I could go on and on about the influence mentors have had on both my personal and professional journey, but the truth is that mentorship is so unique to each individual. Lead(h)er is so impactful because of the individual stories and diverse experiences of each of the 1,000 women served since its inception in 2016. For most women, a mentor is a person who bridges the gap between where you are and where you want to be. Whether it is landing a promotion, carving out a seat at the table, or finding extra family time each week, one story ripples across entire communities. 

Access to mentorship is the sixth-highest barrier for working women in Iowa. 

Women are 24% less likely than men to get advice from senior leaders and represent only 8.2% of Fortune 500 CEOs.

If the 28-cent pay gap that women in the Quad Cities experience was placed on a list next to pay gaps in all 50 states and Washington, D.C., it would come in 48th, tying with Louisiana and coming ahead of just Utah and Wyoming.
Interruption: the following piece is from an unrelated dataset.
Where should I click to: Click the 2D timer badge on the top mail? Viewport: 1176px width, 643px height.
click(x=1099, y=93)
Iowa’s gender pay gap is 22 cents. Although often unintentional, the impact of work-based discrimination is far-reaching. To further complicate matters, workplace inequities are greater for women of color. Sixty-two percent of women of color say they believe a lack of mentorship holds them back in their careers.

Mentorship is the great equalizer. When leveraged, the right mentor can teach you the skills needed to overcome barriers such as the second shift, the wage gap and the lack of comprehensive support networks. Through my mentor, I’ve been able to overcome great obstacles and accomplish my “anything.” Mentorship matters because you do. I believe in you.

Megan Brown-Saldana started as executive director of the Lead(h)er Strike a Match Mentoring Program in January 2020. Fueled by chaos, caffeine and connection, she is committed to making the Quad Cities a more equitable place to work and live.